The sun could literally disappear and you would have no way of knowing about it for 8 minutes.
Some of the stars we see in the night sky are over 100 light years away. When you view them, you are literally looking 100 years into the past.
The brightest star you can see is Alpha Centauri, located 4.3 light years away (to be accurate, what you see is actually a collection of three stars). The light reaching Alpha Centauri right now is light emitted 4.3 years ago – stuff from 2010. If some entity in that region is looking at earth using a ridiculously good telescope, it is seeing earth’s past.

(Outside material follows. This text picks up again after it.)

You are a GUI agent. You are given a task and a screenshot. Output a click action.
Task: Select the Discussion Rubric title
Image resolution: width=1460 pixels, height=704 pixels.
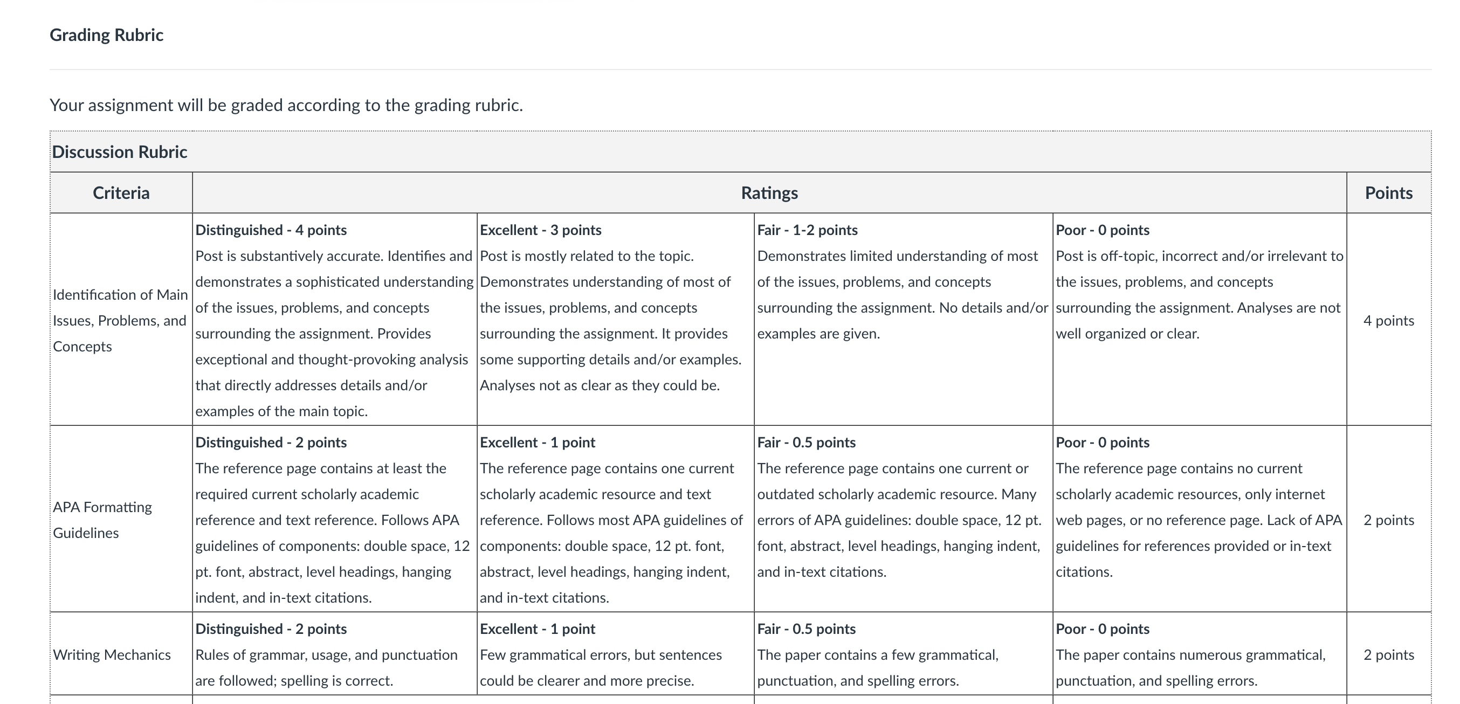click(120, 152)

If you could find a way to put a giant mirror into space several light years away, you could theoretically watch your own history. The farther away you put it, the further back in time you could see. If it was 50 light years away, you’d be seeing earth 100 years into the past.
All the light you have ever emitted your entire life is still traveling across the universe somewhere – maybe not so easy to collect, but your past is theoretically obtainable.
So this is all nice sounding, except having to repeatedly say “theoretical”. What about something practical?
I once was at a high school baseball game where 2 fields sat opposite each other with concurrent games being played. I found it amusing how I could see the crack of the aluminum bat hitting the ball on the field in the distance a moment before I actually heard it. And then it occurred to me – I was hearing the past.
This is the same phenomena we experience when we see the crack of lighting only to wait a few seconds to listen to the following thunder. The reality though, is that everything we sense comes to us after it occurred. As fast as light travels, it still requires time to reach our eyes – time so small we can’t perceive it, but it is not possible to actually see the present. Thus, we are currently seeing the past.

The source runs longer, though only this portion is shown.